**What is required:** Pick out each line of the material below that contains the word "resolution", and copy those lines.

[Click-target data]
:::::

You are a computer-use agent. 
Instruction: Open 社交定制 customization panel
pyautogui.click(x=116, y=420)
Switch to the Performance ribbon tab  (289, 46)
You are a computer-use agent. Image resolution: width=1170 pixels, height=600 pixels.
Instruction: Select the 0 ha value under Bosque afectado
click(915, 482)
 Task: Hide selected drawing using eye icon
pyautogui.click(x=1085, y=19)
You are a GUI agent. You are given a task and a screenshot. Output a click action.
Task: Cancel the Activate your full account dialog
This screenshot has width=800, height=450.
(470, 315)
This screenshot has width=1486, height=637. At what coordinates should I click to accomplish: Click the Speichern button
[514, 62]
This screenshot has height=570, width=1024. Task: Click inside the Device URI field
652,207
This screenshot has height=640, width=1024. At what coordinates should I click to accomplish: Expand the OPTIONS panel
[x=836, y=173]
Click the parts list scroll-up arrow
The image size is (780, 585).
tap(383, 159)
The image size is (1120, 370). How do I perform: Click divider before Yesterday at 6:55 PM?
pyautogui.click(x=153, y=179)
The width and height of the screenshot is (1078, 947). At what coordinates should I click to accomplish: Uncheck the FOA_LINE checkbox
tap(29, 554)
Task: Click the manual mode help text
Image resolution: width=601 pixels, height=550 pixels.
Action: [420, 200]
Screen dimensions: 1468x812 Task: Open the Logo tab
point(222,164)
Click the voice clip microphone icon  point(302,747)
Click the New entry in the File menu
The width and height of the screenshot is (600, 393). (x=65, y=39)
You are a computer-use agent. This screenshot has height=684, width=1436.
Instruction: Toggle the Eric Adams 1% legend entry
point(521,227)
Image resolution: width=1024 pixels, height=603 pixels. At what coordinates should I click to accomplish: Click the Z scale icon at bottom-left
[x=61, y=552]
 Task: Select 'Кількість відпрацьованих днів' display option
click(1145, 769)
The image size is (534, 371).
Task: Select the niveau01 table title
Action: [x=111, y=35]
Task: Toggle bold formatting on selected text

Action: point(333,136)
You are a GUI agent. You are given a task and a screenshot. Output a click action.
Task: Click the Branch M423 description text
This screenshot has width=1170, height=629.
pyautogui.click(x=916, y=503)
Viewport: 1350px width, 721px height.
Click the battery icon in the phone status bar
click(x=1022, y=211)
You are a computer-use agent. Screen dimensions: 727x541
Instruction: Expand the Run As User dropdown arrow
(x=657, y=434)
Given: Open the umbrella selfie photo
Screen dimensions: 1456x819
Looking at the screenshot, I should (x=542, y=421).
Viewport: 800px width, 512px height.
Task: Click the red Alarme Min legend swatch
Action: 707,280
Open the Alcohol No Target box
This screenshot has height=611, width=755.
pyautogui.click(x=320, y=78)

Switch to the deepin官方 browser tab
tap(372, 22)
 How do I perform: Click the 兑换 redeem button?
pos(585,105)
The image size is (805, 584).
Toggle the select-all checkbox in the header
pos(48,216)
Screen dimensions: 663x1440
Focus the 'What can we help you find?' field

:::::

**Complete output:**
You are a computer-use agent. Image resolution: width=1170 pixels, height=600 pixels.
Image resolution: width=601 pixels, height=550 pixels.
Image resolution: width=1024 pixels, height=603 pixels. At what coordinates should I click to accomplish: Click the Z scale icon at bottom-left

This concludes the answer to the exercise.